Threat actors managed to access the main administrator’s account on npm, the repository where these libraries are downloaded, and uploaded fake versions of the package that included RAT (remote access trojan) malware capable of remotely controlling devices.
The compromised versions are axios@1.14.1 and axios@0.30.4. Upon installation, a script was automatically executed that downloaded a virus compatible with Windows, macOS, and Linux, without the user noticing. With this installed, cybercriminals can perform countless malicious activities on the compromised devices.
Additionally, the malware was designed to self-destruct after infection, making detection difficult. For greater ‘camouflage,’ it replaces files with clean versions.
Attacking the source
This type of threat, known as a ‘supply chain attack,’ does not directly affect users but rather the tools that millions of developers use every day.

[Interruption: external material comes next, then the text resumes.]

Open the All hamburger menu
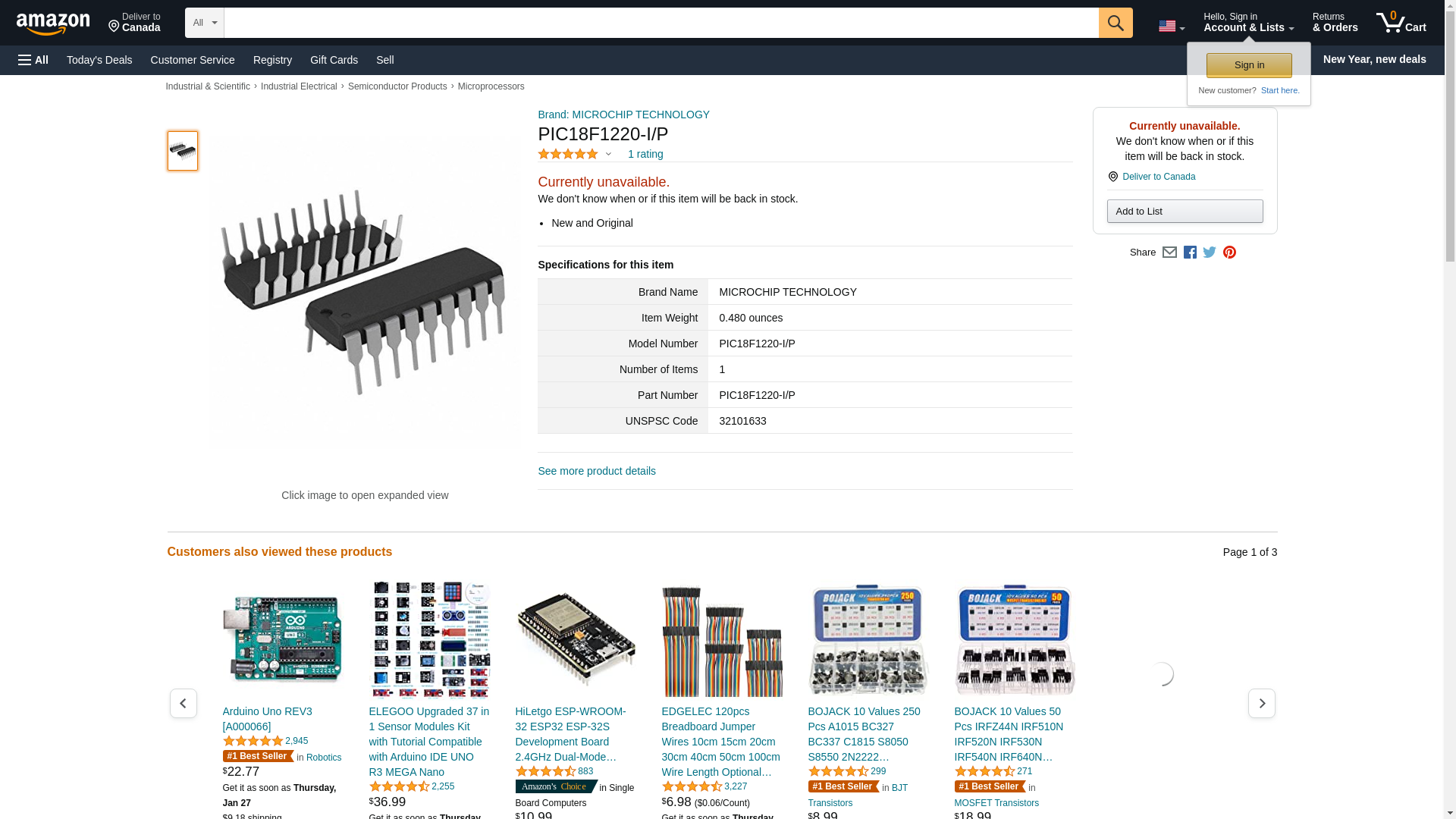The width and height of the screenshot is (1456, 819). (x=33, y=60)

In the case of Axios, this is especially concerning, as the library is downloaded more than 100 million times per week, rapidly multiplying the reach of the incursion.
Although the attack was active for less than three hours, it was enough for several projects to be compromised, including automated development pipelines and enterprise environments. Experts recommend those who have installed these versions avoid using them, review their systems, and strengthen the security of their npm accounts.